# [ABOUT THIS EXERCISE]
Continue the article on Cam Talbot's move to the Ottawa Senators from where it stops.

--- QUOTED PASSAGE Enclosed Below ---

Officially, this year's winner of Smashfest, the charity ping-pong tournament, was Steve Moore. But new Ottawa Senators netminder Cam Talbot had the best return of the night when I asked him about being involved in this summer's NHL goalie carousel.
"I feel like I'm always a part of it," Talbot said, getting a big laugh from the gathered reporters. "So it's not new to me."
Having said that, the veteran netminder - who was traded to the Sens from the Minnesota Wild for young goalie Filip Gustavsson - understands the business that is the NHL.
"It always seems to be one of the most talked-about points in the NHL because unless you're Andrei Vasilevskiy or someone like that, you're moving around more often than not," Talbot continued. "I feel like I'm well-versed in it, unfortunately, but it's just the way it goes and it's fun to be a part of it. You get to see a lot of new cities and meet a lot of new teammates."
An Ontario native, Talbot is looking forward to being closer to home in Ottawa. And as someone who experienced the Battle of Alberta as a member of both the Flames and Oilers, he's hyped about the chance to be a part of the Battle of Ontario now - especially since the Senators appear to be on the ascent.
A big summer for GM Pierre Dorion netted the Senators Talbot, sniper Alex DeBrincat and former Flyers captain Claude Giroux. Ottawa was already starting to roll thanks to a young core led by young captain Brady Tkachuk, ace defenseman Thomas Chabot and burgeoning forwards such as Josh Norris and Tim Stutzle, among others. Talbot called the DeBrincat trade "massive," while adding that the Giroux coup on the first day of free agency was another big one for the franchise. Not only is the goaltender ready to take on a leadership role in Ottawa, but he's also happy that he doesn't have to face some of his new young teammates on the ice anymore.
"You never want a guy like Brady standing in front of you - he wreaks havoc in front of the net," Talbot said. "Josh Norris can rip the puck. There's so much talent up front, you can't name them all in an interview like this. But their core has gone through it and they're ready for the next step."

--- End of Enclosed QUOTED PASSAGE ---
--- INFORMATION GIVEN Enclosed Below ---

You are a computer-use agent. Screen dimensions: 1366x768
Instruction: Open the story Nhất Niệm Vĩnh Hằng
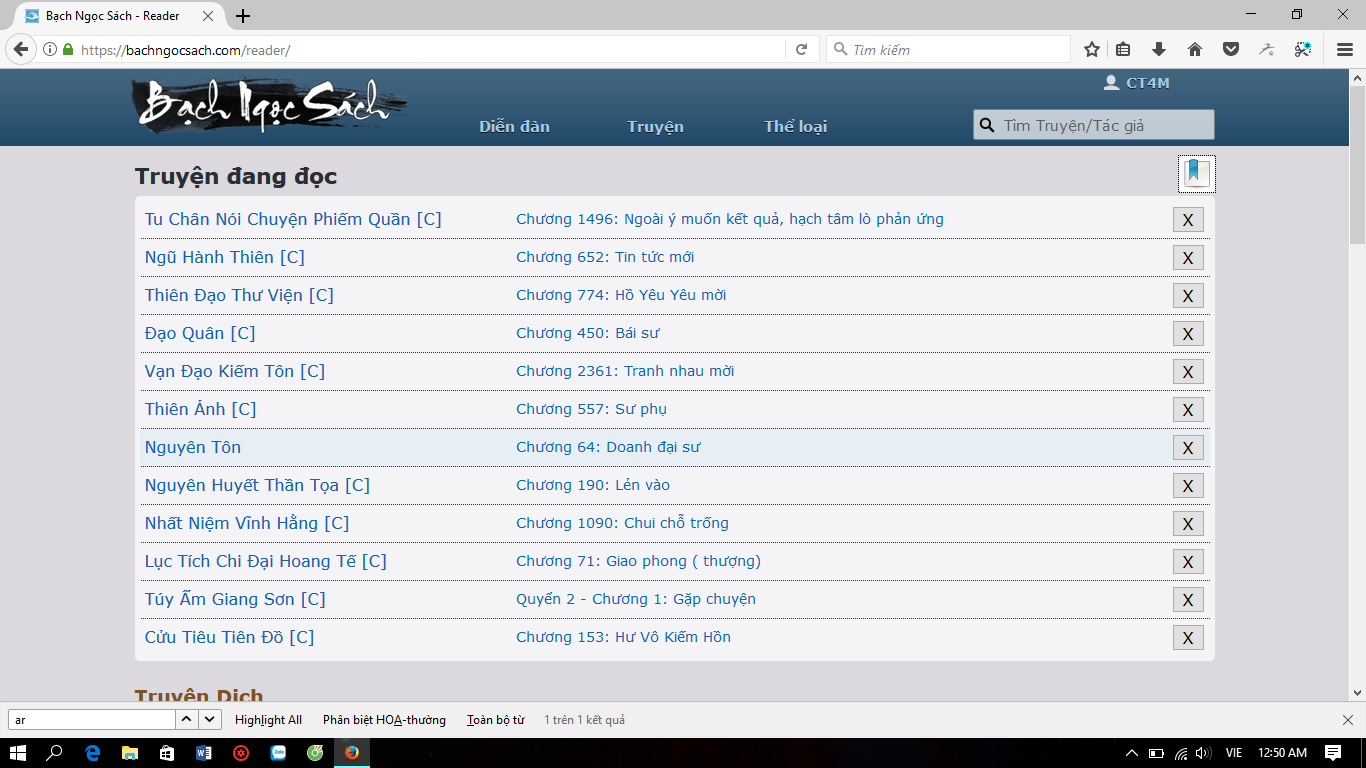[246, 523]
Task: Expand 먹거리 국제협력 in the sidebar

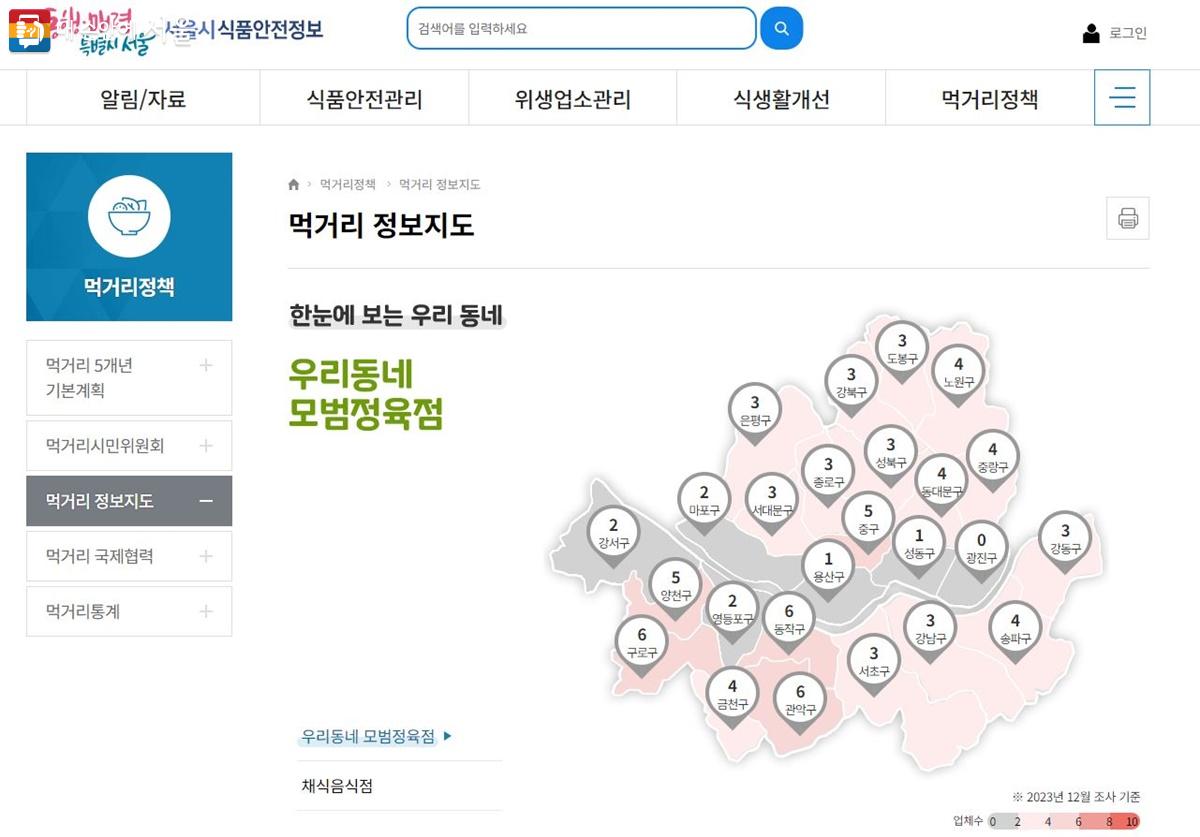Action: (128, 556)
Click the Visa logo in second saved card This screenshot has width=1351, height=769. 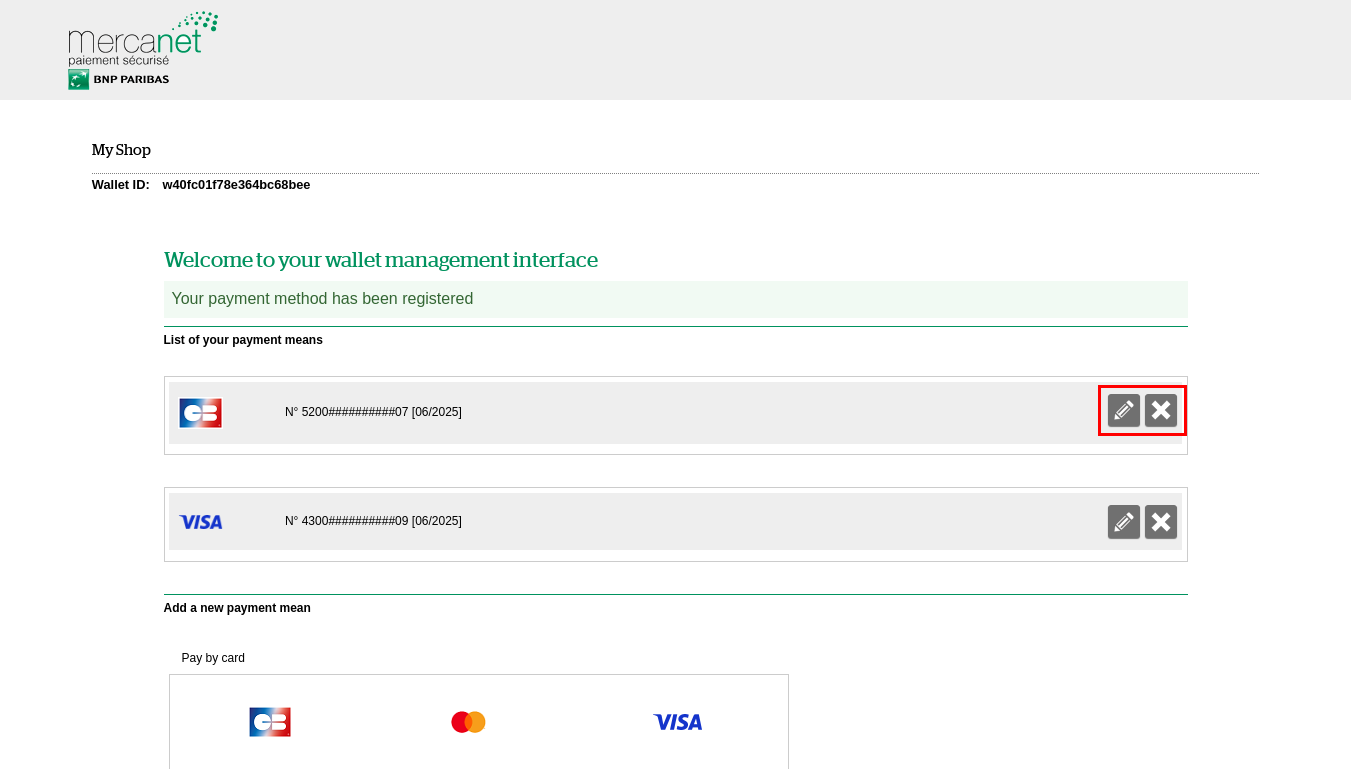coord(200,522)
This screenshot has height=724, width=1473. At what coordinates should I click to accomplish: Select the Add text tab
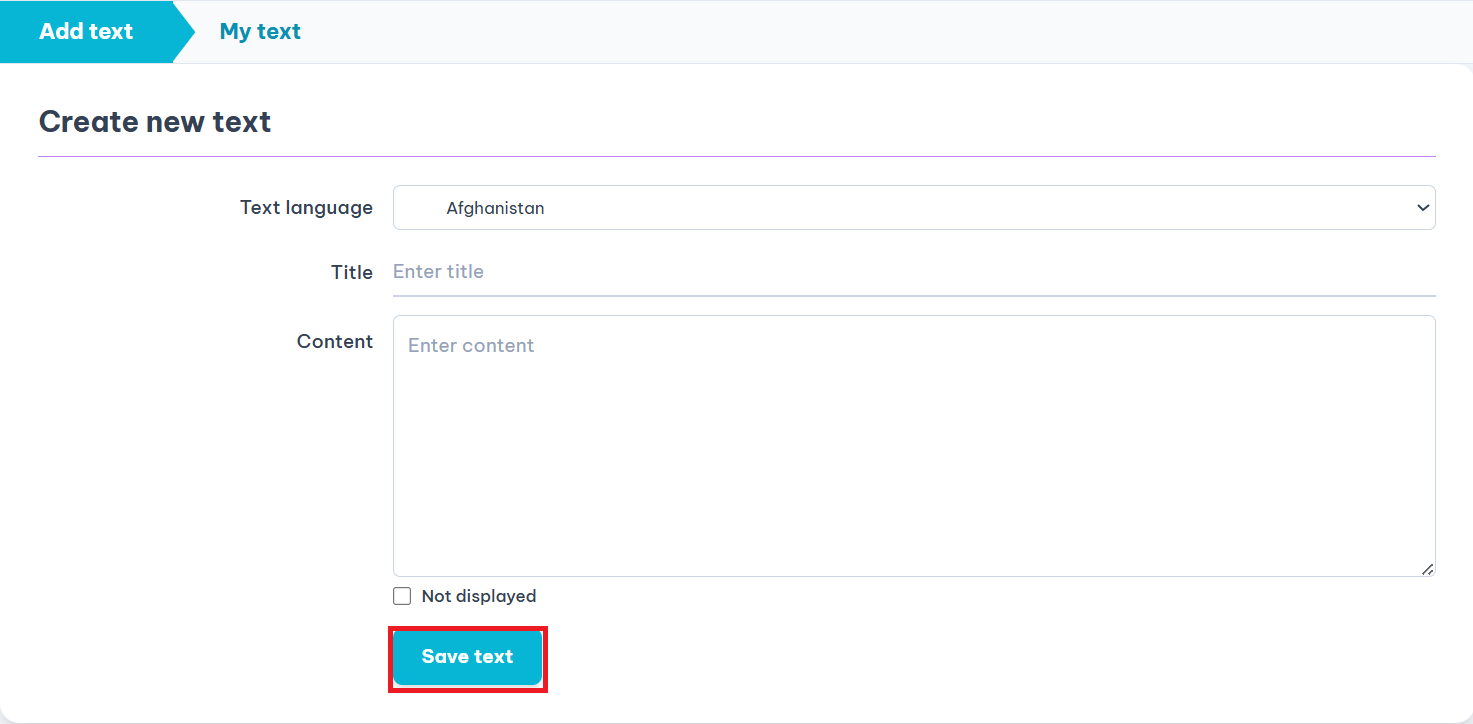(86, 31)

--- End of Enclosed INFORMATION GIVEN ---

# [REPLY]
Which is all very exciting for Talbot, who will have his own challenge to meet in Ottawa. Not only does he need to keep out pucks for a team that finished 22nd overall in goals-against this past season, but he'll also need to battle returning netminder Anton Forsberg for starts. Forsberg, who put up an impressive .917 save percentage in 46 games for the Sens this past year, recently signed a new three-year pact with the Sens. But of course, Talbot wants to prove he can still be a No. 1 in the NHL.
"That's the goal, right?" he said. "No one wants to go into camp and say 'I don't want to play many games this year.' We're all competitive hockey players and there's that edge that you want to be the guy. I'm 35 years old now, but I still want those games, I still want the net every night and it's going to be a battle. Anton is a very good goalie as well and whoever is the best is going to play. That's the way it should be."
Talbot will also have the extra motivation from his Minnesota exit, which featured a public spat between his agent, George Bazos, and Wild GM Bill Guerin. The Wild, of course, had recently signed deadline acquisition Marc-Andre Fleury to a two-year extension to be their starter again next season.
"The way it ended in Minnesota - it wasn't the way I wanted it to end, to be quite honest," Talbot said. "We saw ourselves there for a long time to come, but obviously that's not how it played out. On the flipside, I'm excited to be part of a new group, a very young group; one that is headed in a great direction."
Talbot sees the Senators as a group that teams won't take lightly in 2022-23 and he's happy to be a part of that effort. And if he can give Ottawa strong goaltending, who knows what this group can accomplish?